JEFFERSON CITY, Mo. (AP) — Massive tax cuts in neighboring Kansas have put pressure on Missouri lawmakers to respond with new incentives for favored industries and, potentially, a widespread income tax break for businesses and individuals.
Missouri House and Senate leaders said in interviews this week that they plan to pursue tax code changes meant to spur economic development as one of their top priorities when they convene in January. Senate leaders said they hope to pass the legislation before their annual spring break the week of March 17.
"We're sending a message to the rest of the country that you need to take a look at Missouri when you're looking to grow or expand," said Sen. Tom Dempsey, R-St. Charles, who is expected to be elected by colleagues to the Senate's top spot of president pro tem.
Incoming majority leaders Sen. Ron Richard, R-Joplin, and Rep.
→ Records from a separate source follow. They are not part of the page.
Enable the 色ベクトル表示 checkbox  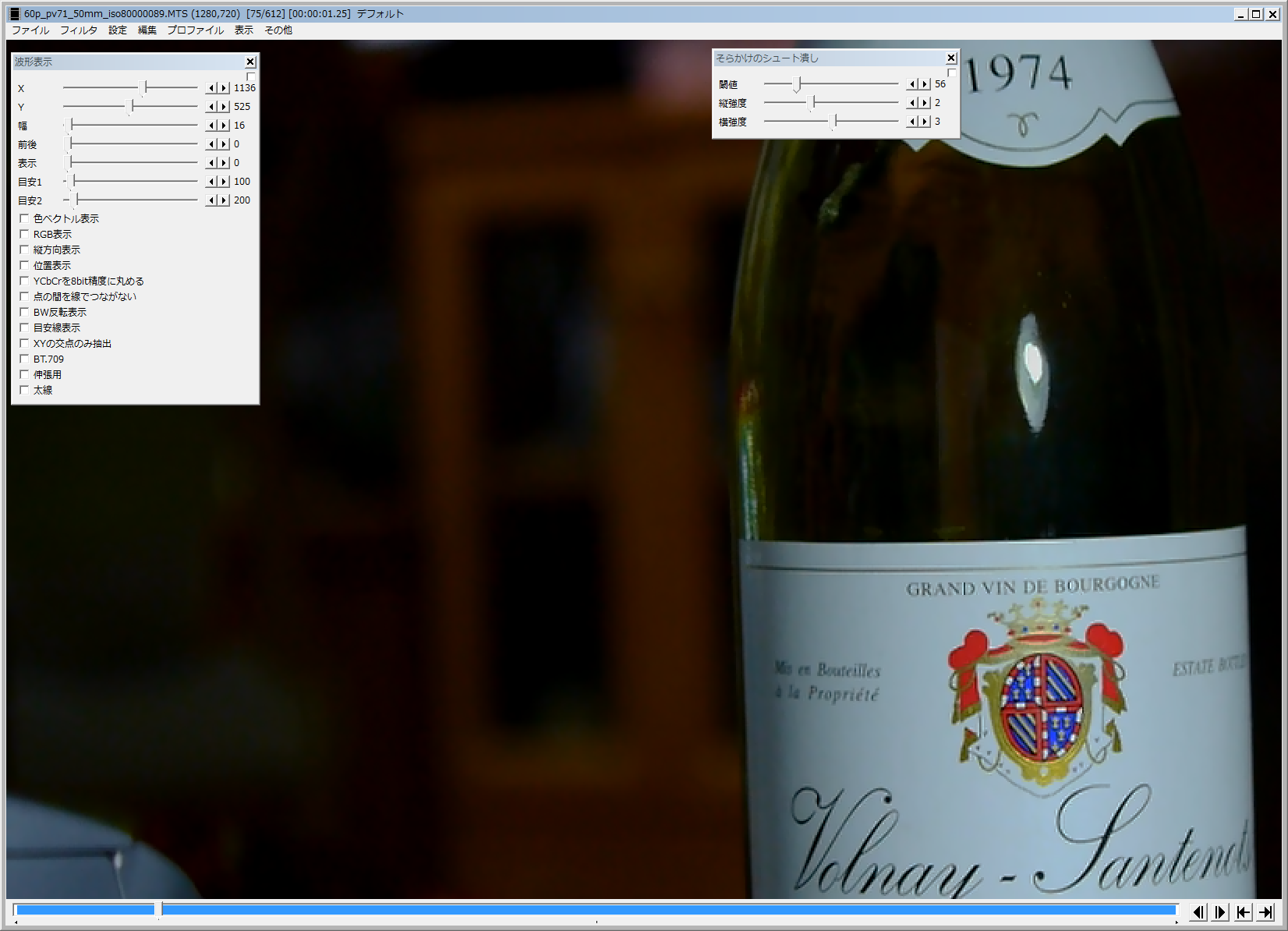coord(24,219)
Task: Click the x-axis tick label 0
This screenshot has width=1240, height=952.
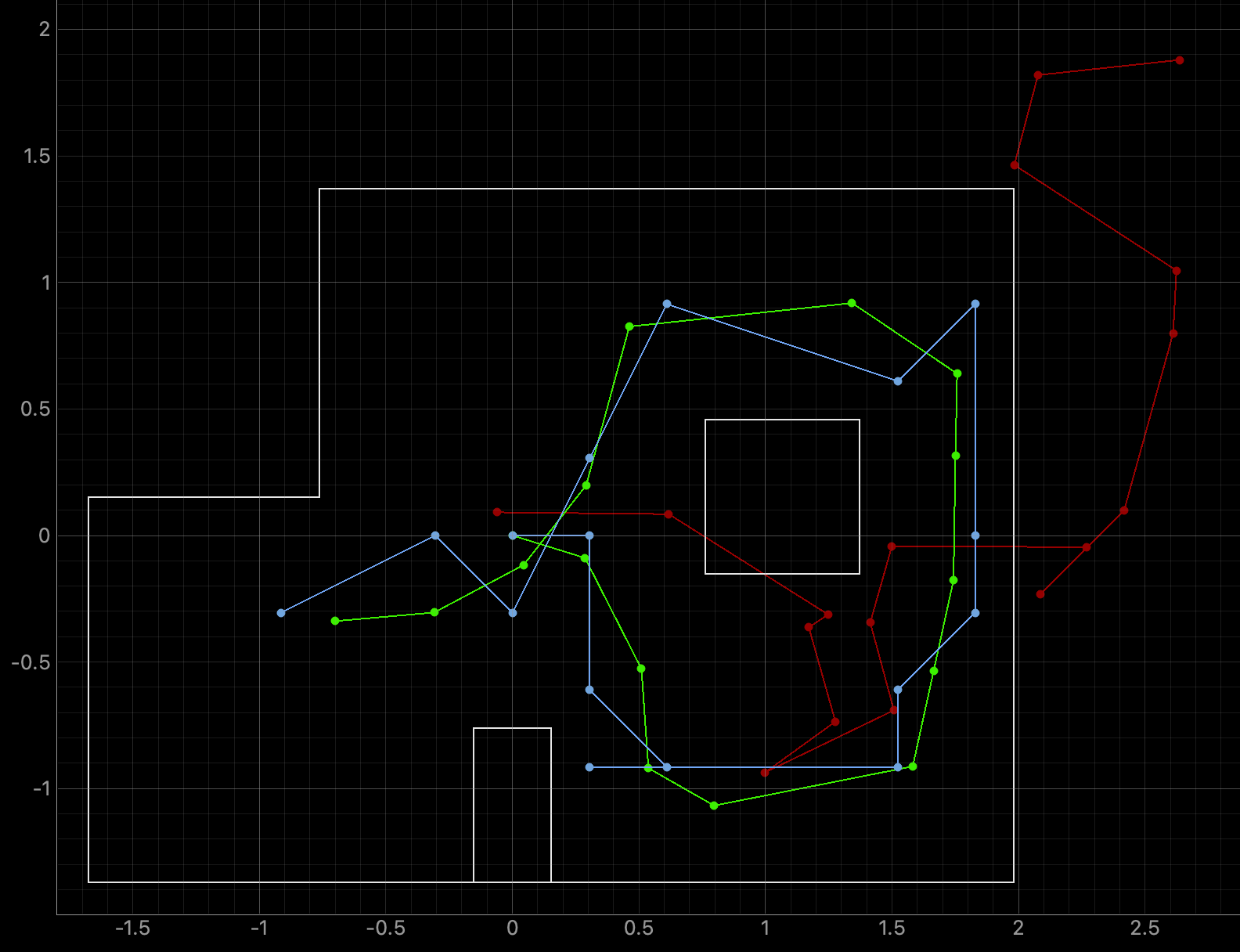Action: (512, 929)
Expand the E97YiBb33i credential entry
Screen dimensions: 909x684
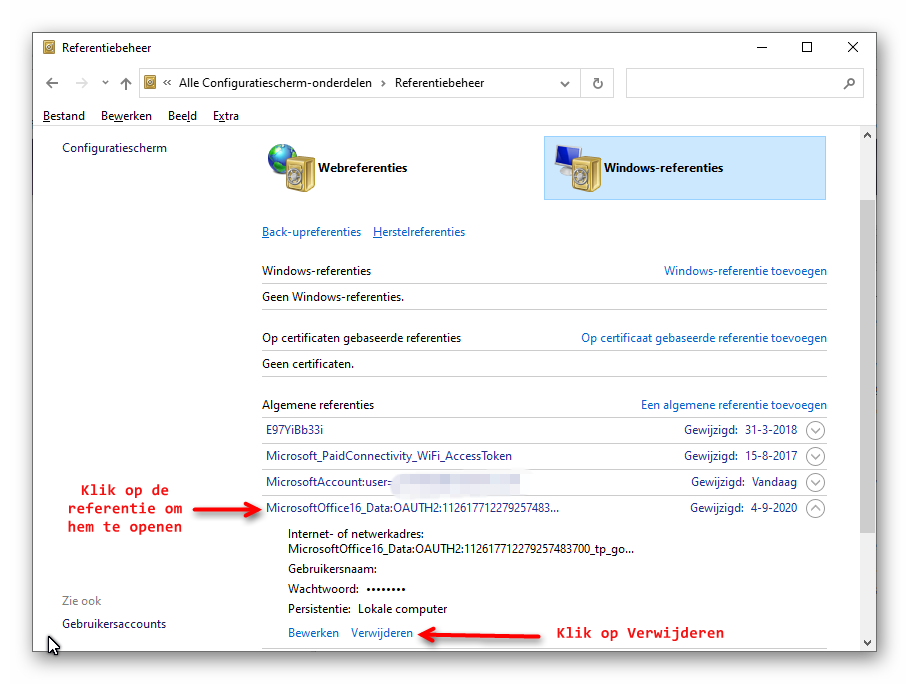815,431
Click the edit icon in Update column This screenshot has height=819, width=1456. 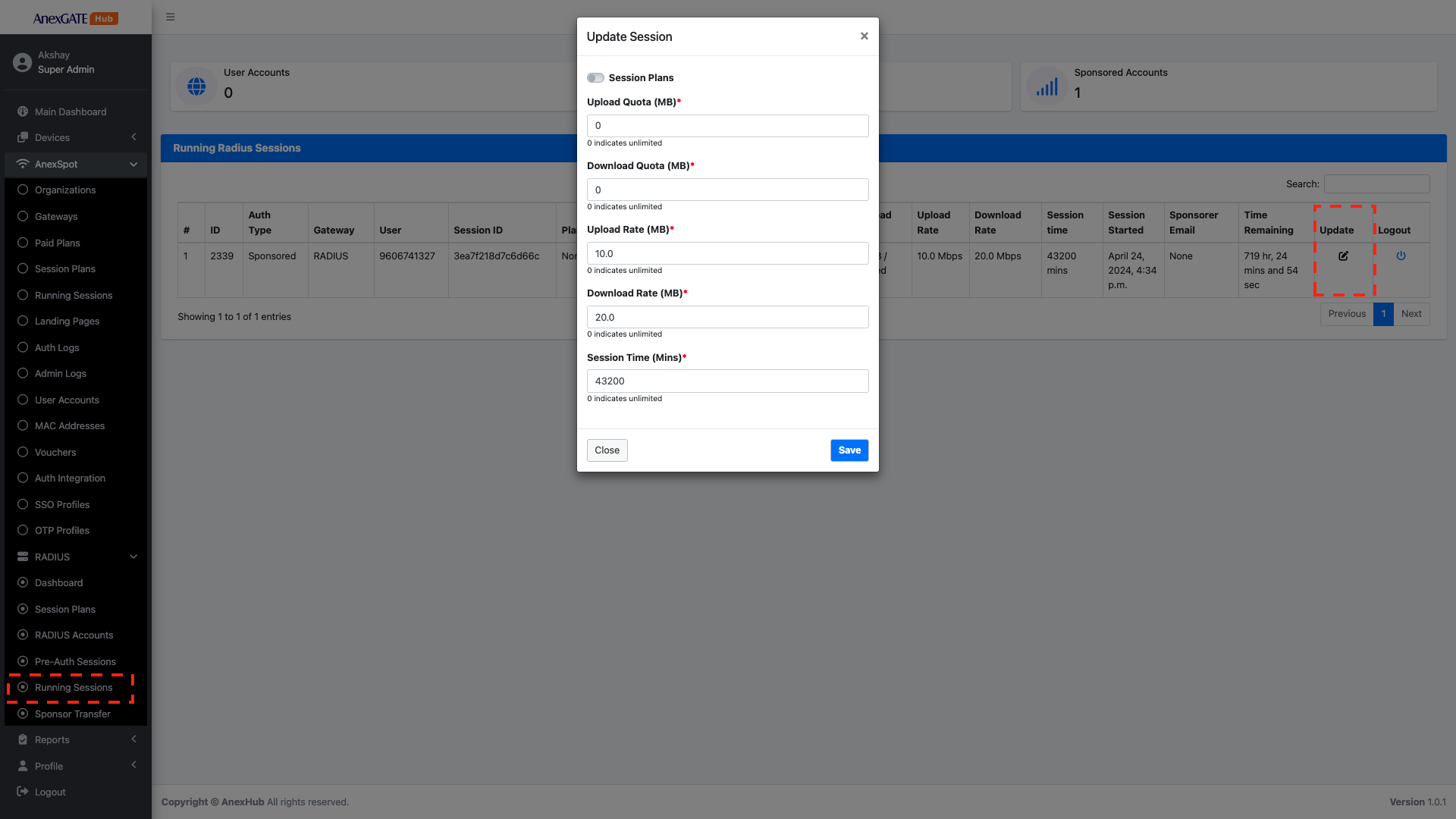[x=1343, y=256]
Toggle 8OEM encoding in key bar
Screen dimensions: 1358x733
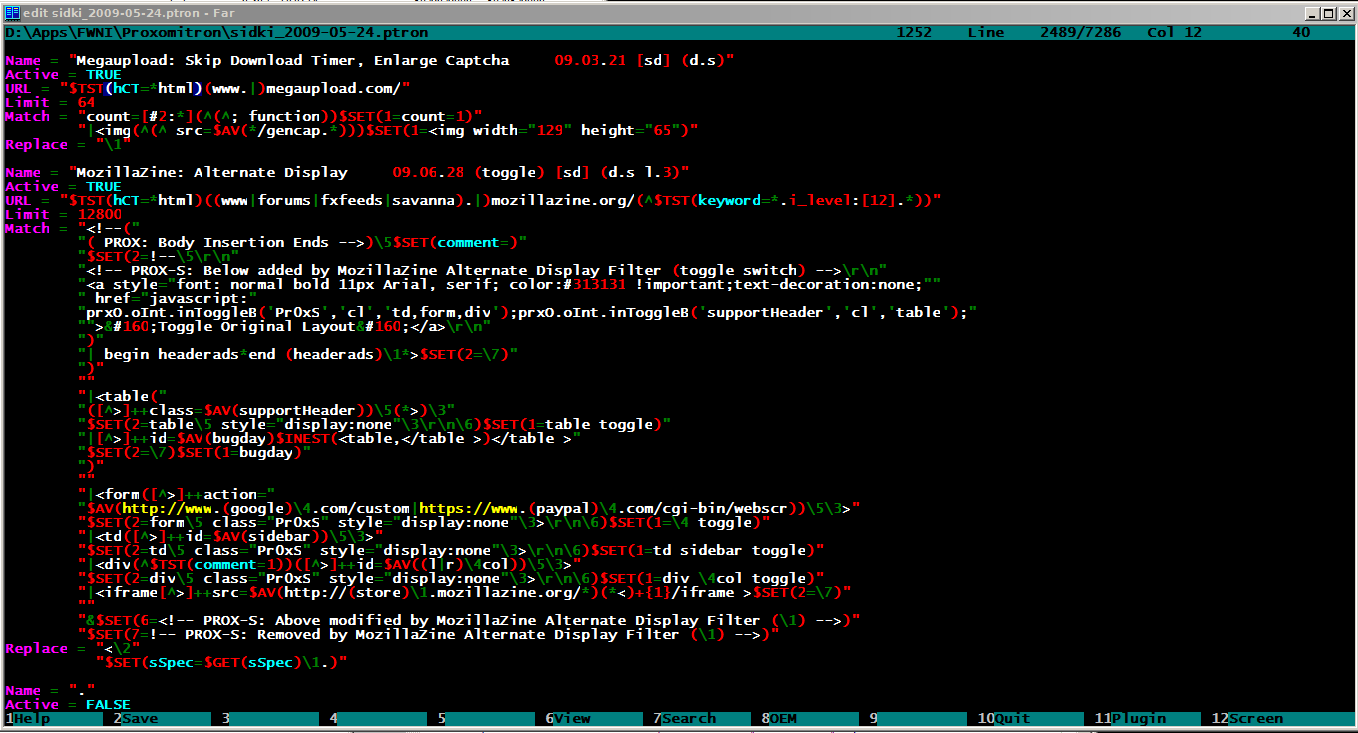783,718
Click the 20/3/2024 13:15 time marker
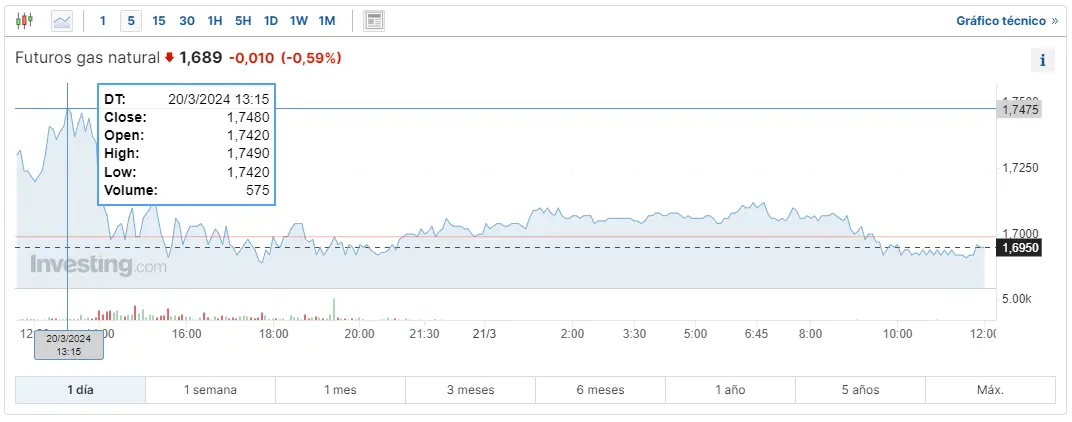The image size is (1072, 422). pos(68,345)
John Diehl Jr., R-Town and Country, both attributed part of the urgency among Missouri lawmakers to new tax cuts in Kansas.
"Certainly what they've done on the Kansas side puts a lot of pressure on the economic development climate" in western Missouri, Diehl said.
Missouri and Kansas have been waging an intense competition for businesses, committing more than $750 million in tax incentives and bonds in the past five years to get nearly 200 businesses to locate or expand in the Kansas City area alone, according to an Associated Press analysis published in May. Some of those businesses have merely shifted existing jobs a few miles across the border to new taxpayer-subsidized buildings.
Also adding to the sense of urgency in Missouri is the fact that lawmakers have repeatedly failed to pass a proposed overhaul of the state's tax incentive programs. But some of the individuals involved in past stalemates will be gone come January because of term limits. Incoming lawmakers are "extremely motivated" in their desire to influence policy, "and that means getting things done," Dempsey said.
Republicans will have supermajorities in the both the House and Senate for the first time since the Civil War era, allowing them to override vetoes from Democratic Gov. Jay Nixon without the help of minority Democrats. But that may not be necessary, as Nixon and Democratic lawmakers also have made economic development initiatives a priority.
Nixon called lawmakers into an autumn 2011 special session to consider a legislative package that would have scaled back some of Missouri's existing tax credits, including those for developers of low-income housing and historic buildings, while revamping the state's main business incentive program. That package also would have created incentives for certain industries, such as computer data centers and international cargo shippers at the St. Louis airport. The legislation failed, but it could re-emerge as a framework for the 2013 session.
Officials at the Missouri Chamber of Commerce and Industry said they feel encouraged after meeting with Republican leaders.
"I think you're going to see this General Assembly when they convene in January want to move quickly on a number of things — one being an economic development package," said Dan Mehan, president and chief executive officer of the Chamber of Commerce. "They're going to get after it, and they're going to get after it early."
House Speaker Tim Jones, R-Eureka, plans a five-day "listening tour" across the state beginning Dec. 10, and House Republicans expect to meet after that to develop their agenda for the 2013 session. Senate Republicans met this month to outline their policy priorities.
In addition to an overhaul of the state's income tax credits, Dempsey said senators plan to pursue a general income tax cut that could be targeted at corporations, individuals or modeled after a new Kansas tax break for small businesses.
Kansas is reducing its individual income taxes beginning in January, dropping the top tax rate to 4.9 percent from 6.45 percent while also increasing the standard deductions claimed by married couples and heads-of-household. The state also will exempt the owners of 191,000 partnerships, sole proprietorships and other businesses from taxes. Legislative researchers estimate the Kansas tax cuts will add up to $4.5 billion over the next six years, and they project the cuts will create collective budget shortfalls of nearly $2.5 billion during that time.
Missouri legislative leaders want to avoid a similar budget pitfall by offsetting tax cuts with other means of generating money. Dempsey cited measures enhancing Missouri's ability to collect taxes on Internet sales or closing a tax loophole that allows local outlets of large national chain stores to lower their state income taxes by paying royalties to sister companies in other states and then claiming those payments as business expenses.
Diehl said House Republicans haven't delved into specifics, but support the general idea of a tax cut.
"There's a strong preference in our caucus to try to cut tax rates," Diehl said. "When you cut tax crates, you create more economic activity."